**Problem statement**
The expected output is exactly the lines below, starting at the line with "Select the 9/5/2025 x-axis date label" and ending at the line with "You are a computer-use agent. Image resolution: width=862", both included; no other line belongs in it.

**Provided entries**
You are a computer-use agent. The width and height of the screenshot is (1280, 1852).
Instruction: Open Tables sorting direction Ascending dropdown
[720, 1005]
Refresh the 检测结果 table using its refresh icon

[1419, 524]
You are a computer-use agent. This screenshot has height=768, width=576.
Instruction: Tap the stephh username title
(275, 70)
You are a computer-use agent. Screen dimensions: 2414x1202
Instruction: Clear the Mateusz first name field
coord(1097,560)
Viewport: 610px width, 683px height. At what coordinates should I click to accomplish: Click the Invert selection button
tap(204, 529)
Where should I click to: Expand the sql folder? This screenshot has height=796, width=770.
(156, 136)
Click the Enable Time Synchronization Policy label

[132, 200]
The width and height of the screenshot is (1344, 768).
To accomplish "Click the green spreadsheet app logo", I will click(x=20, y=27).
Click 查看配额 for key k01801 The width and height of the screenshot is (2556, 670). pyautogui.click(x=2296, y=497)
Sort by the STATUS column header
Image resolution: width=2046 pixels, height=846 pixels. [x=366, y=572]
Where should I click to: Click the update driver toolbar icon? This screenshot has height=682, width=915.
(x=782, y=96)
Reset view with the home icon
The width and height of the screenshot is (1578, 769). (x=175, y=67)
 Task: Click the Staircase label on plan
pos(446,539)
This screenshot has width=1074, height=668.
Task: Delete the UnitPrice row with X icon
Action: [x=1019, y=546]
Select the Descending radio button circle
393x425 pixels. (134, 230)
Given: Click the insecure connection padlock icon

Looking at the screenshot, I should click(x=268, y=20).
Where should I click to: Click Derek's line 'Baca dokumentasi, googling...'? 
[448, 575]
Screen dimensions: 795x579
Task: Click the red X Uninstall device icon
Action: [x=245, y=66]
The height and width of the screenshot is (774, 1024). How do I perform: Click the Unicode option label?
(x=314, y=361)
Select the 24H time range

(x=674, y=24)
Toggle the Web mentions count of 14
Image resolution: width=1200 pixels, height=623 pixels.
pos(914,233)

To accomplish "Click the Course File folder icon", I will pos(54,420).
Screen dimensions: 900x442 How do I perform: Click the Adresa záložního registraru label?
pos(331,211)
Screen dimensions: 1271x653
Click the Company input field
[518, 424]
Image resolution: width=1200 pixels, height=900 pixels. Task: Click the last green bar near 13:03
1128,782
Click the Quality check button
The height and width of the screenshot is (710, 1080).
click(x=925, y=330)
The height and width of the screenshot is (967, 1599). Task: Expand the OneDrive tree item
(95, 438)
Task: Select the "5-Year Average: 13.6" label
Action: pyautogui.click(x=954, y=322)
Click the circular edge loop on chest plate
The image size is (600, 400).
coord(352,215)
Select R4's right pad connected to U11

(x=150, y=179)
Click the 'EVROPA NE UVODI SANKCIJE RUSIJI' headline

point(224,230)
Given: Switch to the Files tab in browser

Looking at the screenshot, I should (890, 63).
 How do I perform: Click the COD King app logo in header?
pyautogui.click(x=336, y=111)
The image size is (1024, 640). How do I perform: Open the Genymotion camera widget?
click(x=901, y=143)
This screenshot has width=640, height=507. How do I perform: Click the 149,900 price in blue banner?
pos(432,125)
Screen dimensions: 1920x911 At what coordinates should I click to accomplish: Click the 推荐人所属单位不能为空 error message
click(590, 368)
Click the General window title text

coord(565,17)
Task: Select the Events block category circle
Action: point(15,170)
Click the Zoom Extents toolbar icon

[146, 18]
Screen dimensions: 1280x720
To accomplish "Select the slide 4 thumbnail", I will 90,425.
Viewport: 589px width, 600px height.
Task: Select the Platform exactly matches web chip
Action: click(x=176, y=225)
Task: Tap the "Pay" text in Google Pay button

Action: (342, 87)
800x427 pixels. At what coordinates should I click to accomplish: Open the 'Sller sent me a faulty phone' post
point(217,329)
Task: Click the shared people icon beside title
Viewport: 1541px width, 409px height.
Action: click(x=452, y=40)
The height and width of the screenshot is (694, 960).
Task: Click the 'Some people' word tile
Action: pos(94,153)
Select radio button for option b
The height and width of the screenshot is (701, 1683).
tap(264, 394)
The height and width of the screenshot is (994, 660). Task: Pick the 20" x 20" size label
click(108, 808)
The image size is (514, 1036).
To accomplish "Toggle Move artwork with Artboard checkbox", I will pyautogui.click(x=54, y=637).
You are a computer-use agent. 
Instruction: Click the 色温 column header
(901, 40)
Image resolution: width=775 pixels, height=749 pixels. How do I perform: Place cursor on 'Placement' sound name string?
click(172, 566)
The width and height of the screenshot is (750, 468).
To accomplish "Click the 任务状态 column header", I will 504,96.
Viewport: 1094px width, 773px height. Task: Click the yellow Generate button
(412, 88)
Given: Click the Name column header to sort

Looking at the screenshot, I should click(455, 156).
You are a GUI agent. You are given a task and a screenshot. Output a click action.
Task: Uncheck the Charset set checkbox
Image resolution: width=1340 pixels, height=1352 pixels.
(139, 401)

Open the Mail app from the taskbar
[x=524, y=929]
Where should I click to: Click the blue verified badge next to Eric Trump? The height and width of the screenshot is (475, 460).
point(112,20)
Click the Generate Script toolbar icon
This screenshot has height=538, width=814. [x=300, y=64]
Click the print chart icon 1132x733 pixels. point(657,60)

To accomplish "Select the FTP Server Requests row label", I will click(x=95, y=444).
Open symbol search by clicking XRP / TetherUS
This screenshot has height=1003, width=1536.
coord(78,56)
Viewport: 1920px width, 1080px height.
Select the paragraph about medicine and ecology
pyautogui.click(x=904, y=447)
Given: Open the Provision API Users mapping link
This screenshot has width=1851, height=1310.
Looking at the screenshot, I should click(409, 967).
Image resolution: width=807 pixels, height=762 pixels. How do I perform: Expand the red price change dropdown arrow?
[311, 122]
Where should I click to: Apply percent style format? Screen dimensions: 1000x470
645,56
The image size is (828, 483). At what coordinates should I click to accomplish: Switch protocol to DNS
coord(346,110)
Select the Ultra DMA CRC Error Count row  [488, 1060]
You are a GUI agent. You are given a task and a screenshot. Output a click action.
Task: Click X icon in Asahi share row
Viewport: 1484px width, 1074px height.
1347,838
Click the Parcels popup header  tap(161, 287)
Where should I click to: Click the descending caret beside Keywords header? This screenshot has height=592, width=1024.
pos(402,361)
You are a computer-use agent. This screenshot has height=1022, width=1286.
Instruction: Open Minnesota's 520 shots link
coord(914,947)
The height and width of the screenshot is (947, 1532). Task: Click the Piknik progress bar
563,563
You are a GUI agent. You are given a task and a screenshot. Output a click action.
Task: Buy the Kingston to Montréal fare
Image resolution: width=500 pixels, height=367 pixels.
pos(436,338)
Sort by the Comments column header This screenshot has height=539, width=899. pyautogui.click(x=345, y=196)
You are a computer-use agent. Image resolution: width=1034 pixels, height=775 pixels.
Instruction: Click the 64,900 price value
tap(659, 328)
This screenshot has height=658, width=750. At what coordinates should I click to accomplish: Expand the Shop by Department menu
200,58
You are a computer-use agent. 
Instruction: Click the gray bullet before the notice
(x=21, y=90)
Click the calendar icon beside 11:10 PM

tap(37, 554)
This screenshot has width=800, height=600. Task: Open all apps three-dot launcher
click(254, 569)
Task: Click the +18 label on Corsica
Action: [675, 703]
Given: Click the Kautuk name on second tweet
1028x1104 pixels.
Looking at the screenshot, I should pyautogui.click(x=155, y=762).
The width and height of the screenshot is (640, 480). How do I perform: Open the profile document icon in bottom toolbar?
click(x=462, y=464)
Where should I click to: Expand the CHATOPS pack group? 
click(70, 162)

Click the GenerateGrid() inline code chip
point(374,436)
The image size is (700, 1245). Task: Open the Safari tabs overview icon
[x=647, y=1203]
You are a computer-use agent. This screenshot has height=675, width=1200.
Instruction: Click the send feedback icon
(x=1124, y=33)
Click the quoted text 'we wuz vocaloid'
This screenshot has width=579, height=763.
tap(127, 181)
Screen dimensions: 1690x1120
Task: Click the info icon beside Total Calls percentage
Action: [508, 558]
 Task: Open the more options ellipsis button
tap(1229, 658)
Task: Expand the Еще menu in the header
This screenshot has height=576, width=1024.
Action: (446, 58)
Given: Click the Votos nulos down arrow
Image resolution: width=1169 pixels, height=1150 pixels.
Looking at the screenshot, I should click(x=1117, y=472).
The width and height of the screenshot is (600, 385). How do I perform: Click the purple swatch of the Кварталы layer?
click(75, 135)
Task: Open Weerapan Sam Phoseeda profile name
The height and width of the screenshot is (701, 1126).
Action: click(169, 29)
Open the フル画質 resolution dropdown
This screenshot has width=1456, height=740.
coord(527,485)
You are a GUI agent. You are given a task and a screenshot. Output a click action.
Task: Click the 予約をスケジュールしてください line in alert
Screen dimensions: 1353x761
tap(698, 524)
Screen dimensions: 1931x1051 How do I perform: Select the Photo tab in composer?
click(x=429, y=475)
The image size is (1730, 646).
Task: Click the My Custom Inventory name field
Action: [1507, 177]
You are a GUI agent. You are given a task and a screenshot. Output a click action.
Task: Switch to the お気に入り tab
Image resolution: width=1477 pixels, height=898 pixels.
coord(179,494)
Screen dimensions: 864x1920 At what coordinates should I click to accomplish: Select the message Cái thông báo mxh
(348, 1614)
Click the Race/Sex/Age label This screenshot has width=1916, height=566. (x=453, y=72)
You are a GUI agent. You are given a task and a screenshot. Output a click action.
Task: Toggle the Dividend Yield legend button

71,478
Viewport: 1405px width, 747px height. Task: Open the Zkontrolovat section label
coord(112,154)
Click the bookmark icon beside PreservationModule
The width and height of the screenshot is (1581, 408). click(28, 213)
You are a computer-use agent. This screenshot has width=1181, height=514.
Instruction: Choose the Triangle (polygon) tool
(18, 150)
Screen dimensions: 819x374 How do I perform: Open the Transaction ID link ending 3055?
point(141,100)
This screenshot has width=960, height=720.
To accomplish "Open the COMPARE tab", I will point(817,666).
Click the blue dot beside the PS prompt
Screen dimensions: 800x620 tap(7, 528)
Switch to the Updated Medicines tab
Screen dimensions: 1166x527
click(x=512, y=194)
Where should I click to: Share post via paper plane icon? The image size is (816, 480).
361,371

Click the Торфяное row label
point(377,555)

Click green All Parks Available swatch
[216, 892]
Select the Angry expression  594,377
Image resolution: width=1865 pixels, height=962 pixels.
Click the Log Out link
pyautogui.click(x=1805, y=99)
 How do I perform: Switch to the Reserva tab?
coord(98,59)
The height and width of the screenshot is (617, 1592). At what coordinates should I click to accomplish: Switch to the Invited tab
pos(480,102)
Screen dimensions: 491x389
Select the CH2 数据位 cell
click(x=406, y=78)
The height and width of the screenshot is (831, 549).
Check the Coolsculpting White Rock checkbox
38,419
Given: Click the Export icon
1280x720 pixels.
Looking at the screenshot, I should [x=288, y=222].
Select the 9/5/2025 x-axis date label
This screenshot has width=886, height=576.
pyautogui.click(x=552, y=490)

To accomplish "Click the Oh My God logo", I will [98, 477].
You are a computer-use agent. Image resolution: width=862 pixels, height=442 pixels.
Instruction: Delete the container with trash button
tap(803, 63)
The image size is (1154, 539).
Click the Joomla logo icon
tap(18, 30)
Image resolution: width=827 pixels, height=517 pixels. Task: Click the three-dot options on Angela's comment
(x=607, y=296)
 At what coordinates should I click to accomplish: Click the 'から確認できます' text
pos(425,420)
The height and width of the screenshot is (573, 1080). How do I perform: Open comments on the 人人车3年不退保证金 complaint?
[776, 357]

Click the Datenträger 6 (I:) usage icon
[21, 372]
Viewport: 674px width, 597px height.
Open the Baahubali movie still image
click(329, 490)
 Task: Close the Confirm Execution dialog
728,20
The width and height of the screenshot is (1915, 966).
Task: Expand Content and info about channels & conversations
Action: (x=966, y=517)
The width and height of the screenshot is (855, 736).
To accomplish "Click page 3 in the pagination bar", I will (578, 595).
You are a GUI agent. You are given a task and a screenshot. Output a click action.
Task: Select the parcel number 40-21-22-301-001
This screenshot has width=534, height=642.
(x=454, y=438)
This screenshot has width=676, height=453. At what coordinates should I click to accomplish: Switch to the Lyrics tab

**Task answer**
Select the 9/5/2025 x-axis date label
This screenshot has width=886, height=576.
pyautogui.click(x=552, y=490)

To accomplish "Click the Oh My God logo", I will [98, 477].
You are a computer-use agent. Image resolution: width=862 pixels, height=442 pixels.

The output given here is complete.